Practical Management of Adverse Events Associated With Cabozantinib Treatment in Patients With Renal-cell Carcinoma
the ONA take:
Cabozantinib is a tyrosine kinase inhibitor (TKI) used as second-line therapy to treat patients with clear-cell renal cell carcinoma (RCC) to great effect: a previously conducted phase 3 study has shown that cabozantinib prolongs overall survival, progression-free survival, and antitumor response compared with everolimus.
Despite its efficacy, cabozantinib is associated with numerous adverse events (AEs), such as hypertension, palmar-plantar erythrodysesthesia, diarrhea, nausea, vomiting, decreased appetite, fatigue, and stomatitis. Although these AEs are rarely severe and typically do not lead to discontinuation, they can impact patients’ quality of life.
For this review, the authors present management strategies for the common AEs of cabozantinib based on results of pivotal studies, clinical practice guidelines, support from published literature, and real-world clinical experience, but concluded that “[f]urther evidence, from both clinical experience and prospective trials, is needed to drive practice consensus and define optimal approaches for cabozantinib and other TKI therapies.”

Information shown.
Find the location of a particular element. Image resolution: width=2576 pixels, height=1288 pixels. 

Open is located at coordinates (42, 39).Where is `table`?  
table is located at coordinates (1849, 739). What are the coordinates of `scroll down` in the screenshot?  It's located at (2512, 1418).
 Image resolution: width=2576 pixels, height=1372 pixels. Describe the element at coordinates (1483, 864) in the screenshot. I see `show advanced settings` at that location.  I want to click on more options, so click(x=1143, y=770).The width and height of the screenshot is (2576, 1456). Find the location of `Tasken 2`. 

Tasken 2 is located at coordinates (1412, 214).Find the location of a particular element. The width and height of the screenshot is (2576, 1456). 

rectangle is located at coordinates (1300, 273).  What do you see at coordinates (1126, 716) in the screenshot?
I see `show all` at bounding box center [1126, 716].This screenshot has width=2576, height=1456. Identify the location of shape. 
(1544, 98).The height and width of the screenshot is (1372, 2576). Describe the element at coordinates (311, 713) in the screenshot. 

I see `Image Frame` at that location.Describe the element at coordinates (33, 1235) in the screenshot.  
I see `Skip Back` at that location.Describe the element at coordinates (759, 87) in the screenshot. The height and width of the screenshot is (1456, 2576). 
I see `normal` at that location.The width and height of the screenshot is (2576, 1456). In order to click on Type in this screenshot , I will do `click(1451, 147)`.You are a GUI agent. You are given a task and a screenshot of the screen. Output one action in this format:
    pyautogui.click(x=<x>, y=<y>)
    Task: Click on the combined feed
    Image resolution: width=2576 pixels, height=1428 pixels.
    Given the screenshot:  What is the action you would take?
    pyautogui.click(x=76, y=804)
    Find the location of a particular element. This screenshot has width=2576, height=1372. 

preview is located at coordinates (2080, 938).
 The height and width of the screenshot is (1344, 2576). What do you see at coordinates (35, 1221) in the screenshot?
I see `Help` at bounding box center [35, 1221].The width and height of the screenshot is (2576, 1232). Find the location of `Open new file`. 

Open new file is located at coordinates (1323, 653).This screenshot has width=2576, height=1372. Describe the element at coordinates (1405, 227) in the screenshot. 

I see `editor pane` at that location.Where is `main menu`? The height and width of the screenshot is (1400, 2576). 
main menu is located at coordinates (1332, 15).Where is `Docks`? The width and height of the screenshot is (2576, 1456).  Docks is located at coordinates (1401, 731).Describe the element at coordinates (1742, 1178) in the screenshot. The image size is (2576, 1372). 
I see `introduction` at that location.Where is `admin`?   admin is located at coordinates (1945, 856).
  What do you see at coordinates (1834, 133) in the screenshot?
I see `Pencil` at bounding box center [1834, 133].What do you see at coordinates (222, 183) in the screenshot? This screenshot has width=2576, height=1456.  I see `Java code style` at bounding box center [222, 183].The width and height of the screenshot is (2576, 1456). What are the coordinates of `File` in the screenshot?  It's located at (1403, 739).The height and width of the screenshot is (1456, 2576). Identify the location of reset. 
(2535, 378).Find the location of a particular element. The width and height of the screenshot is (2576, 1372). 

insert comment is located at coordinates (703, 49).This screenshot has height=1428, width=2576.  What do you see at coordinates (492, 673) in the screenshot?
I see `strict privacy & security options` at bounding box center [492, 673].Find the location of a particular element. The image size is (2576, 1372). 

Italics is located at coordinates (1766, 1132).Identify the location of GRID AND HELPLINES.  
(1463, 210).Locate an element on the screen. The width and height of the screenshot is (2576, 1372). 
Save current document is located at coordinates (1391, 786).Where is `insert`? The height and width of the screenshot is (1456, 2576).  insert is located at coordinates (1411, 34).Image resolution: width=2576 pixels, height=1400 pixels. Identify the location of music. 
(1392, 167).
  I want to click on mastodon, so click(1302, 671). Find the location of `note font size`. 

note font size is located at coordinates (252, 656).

Exercise requirements.
1. In the cabozantinib text, which drug was cabozantinib compared with in the phase 3 study?
2. Copy the part of the cabozantinib text starting at "Practical Management of" and ending at "compared with everolimus.".

List of solutions.
1. Everolimus.

2.
Practical Management of Adverse Events Associated With Cabozantinib Treatment in Patients With Renal-cell Carcinoma
the ONA take:
Cabozantinib is a tyrosine kinase inhibitor (TKI) used as second-line therapy to treat patients with clear-cell renal cell carcinoma (RCC) to great effect: a previously conducted phase 3 study has shown that cabozantinib prolongs overall survival, progression-free survival, and antitumor response compared with everolimus.